JAN VAN DER MEER DE DELFT, Théophile Thoré-Bürger Fiche de lecture
Parmi les nombreux titres qui font de Théophile Thoré (1807-1869) l'un des critiques d'art français les plus importants de la monarchie de Juillet et du second Empire, l'ouvrage consacré à la redécouverte de Vermeer est l'un des plus célèbres. C'est en effet grâce à Thoré qu'un peintre du xviie siècle largement tombé dans l'oubli reprit sa place aux côtés de Rembrandt et de Frans Hals comme l'une des figures majeures du Siècle d'or hollandais.

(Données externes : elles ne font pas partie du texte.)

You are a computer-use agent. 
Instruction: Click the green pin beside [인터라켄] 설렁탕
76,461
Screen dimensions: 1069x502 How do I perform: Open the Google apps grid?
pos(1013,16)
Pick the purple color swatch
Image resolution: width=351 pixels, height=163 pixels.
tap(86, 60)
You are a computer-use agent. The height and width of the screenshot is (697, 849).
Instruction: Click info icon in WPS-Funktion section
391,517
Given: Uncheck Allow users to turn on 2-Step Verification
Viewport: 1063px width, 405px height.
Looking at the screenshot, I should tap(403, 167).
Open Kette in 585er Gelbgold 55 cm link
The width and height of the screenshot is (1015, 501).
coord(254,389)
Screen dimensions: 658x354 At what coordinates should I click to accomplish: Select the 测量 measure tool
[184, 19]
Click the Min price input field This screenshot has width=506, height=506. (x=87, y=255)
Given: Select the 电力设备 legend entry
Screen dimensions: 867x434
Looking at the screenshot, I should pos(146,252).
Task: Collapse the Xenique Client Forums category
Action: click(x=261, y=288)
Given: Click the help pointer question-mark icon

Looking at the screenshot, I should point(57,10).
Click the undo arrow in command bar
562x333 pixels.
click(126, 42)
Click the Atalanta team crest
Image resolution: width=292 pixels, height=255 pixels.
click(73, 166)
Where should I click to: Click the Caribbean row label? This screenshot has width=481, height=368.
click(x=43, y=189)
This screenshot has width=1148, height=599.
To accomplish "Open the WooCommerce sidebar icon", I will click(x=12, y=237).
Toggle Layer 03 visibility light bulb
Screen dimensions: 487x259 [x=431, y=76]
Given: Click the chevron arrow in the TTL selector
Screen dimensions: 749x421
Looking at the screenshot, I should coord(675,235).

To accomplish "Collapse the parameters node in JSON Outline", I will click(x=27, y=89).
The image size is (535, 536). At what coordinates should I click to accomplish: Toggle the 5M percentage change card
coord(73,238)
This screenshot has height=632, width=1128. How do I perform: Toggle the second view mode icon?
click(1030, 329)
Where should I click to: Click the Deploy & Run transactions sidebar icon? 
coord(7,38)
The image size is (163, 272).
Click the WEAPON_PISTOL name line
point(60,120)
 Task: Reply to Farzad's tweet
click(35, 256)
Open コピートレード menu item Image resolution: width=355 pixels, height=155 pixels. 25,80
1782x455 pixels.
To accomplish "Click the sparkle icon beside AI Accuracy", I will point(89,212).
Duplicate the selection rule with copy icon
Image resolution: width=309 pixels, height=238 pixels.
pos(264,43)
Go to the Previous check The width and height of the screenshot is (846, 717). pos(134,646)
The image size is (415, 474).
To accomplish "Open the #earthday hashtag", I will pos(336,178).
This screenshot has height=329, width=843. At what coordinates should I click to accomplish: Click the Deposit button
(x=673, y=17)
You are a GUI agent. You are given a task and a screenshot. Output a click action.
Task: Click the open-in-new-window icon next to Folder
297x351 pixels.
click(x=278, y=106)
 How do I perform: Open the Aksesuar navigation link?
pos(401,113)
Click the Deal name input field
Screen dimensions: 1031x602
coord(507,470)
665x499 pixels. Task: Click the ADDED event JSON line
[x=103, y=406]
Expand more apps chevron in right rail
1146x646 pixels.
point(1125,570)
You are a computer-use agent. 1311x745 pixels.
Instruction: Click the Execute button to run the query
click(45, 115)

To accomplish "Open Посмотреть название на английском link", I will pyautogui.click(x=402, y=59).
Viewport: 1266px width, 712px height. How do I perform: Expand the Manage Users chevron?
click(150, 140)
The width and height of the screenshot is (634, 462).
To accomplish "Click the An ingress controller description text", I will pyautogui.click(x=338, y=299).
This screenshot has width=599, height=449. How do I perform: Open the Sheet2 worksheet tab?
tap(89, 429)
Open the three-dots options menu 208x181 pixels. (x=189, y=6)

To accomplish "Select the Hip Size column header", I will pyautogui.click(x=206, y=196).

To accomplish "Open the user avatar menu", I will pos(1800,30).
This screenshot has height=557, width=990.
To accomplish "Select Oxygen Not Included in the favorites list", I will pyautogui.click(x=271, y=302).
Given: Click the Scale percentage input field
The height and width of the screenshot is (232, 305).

Journalisme et histoire de l'art
Thoré, qui était un journaliste politique très engagé dans les milieux révolutionnaires et républicains, avait commencé sa carrière de critique d'art sous Louis-Philippe, au milieu des années 1830, et s'était rapidement imposé dans ce domaine. Il s'intéressait alors à l'art contemporain. Après les journées de juin 1848, il avait dû s'exiler et ne rentra en France qu'en 1860. Entre-temps, il voyagea beaucoup, aux Pays-Bas, en Angleterre, et en Belgique où il s'établit, écrivant pour les journaux des articles repris parfois en volume, s'intéressant aussi bien aux expositions temporaires qu'aux collections des musées, alors en plein développement et encore relativement peu connus. Il étudia l'art flamand et surtout l'art hollandais, qu'il préférait parce que ancré dans la réalité quotidienne, proche du peuple et apte ainsi à engendrer le progrès, but ultime à ses yeux de la création artistique, dont la valeur se mesure aussi à son utilité sociale (en France, Thoré fut un ardent défenseur du réalisme et des peintres de Barbizon). C'est ainsi qu'il publia, dans L'Indépendance belge, une série d'articles consacrés à la galerie d'Arenberg, une collection privée de Bruxelles accessible au public : « Pour la visiter, note-t-il, il suffit de faire demander une permission par le concierge. » Reprise en France par la revue L'Artiste, mais aussi par plusieurs journaux allemands, finalement publiée en volume à Paris, Bruxelles et Leipzig en 1859, la Galerie d'Arenberg à Bruxelles, avec le catalogue complet de la collection, signée de son pseudonyme, William Bürger, marque le début de la redécouverte de Vermeer (auquel Thoré avait déjà fait référence en étudiant, dans le premier tome de ses Musées de Hollande paru en 1858, la célèbre Vue de Delft).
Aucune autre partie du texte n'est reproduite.